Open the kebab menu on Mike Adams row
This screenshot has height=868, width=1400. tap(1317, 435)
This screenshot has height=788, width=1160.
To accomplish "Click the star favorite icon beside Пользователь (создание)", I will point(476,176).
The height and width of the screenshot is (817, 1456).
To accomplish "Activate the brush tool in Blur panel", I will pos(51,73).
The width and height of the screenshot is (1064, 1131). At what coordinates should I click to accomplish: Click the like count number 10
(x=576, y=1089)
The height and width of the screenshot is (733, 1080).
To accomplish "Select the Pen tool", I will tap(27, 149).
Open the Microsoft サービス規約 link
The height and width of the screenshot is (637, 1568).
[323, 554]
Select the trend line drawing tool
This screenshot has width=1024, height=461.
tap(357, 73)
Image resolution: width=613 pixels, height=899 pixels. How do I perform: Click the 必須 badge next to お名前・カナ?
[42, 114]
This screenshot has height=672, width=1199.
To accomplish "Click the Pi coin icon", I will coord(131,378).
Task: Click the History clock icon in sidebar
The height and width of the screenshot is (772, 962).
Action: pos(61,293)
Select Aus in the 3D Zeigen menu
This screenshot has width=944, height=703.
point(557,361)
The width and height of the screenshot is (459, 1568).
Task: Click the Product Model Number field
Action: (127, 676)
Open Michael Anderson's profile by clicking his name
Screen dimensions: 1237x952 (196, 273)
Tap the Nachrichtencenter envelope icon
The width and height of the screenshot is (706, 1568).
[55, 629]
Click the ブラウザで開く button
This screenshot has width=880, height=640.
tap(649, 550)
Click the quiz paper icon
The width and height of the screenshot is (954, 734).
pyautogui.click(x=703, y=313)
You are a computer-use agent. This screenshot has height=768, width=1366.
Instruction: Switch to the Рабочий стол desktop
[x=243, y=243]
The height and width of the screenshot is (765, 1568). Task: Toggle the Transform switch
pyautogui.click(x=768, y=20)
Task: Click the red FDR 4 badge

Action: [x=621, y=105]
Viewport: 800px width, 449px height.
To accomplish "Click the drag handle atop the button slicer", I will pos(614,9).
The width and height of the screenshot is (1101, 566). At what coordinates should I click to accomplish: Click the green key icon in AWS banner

···

§ Instructions to follow
Provide solely the number of lines in the data that include the word "button".

§ Your response
2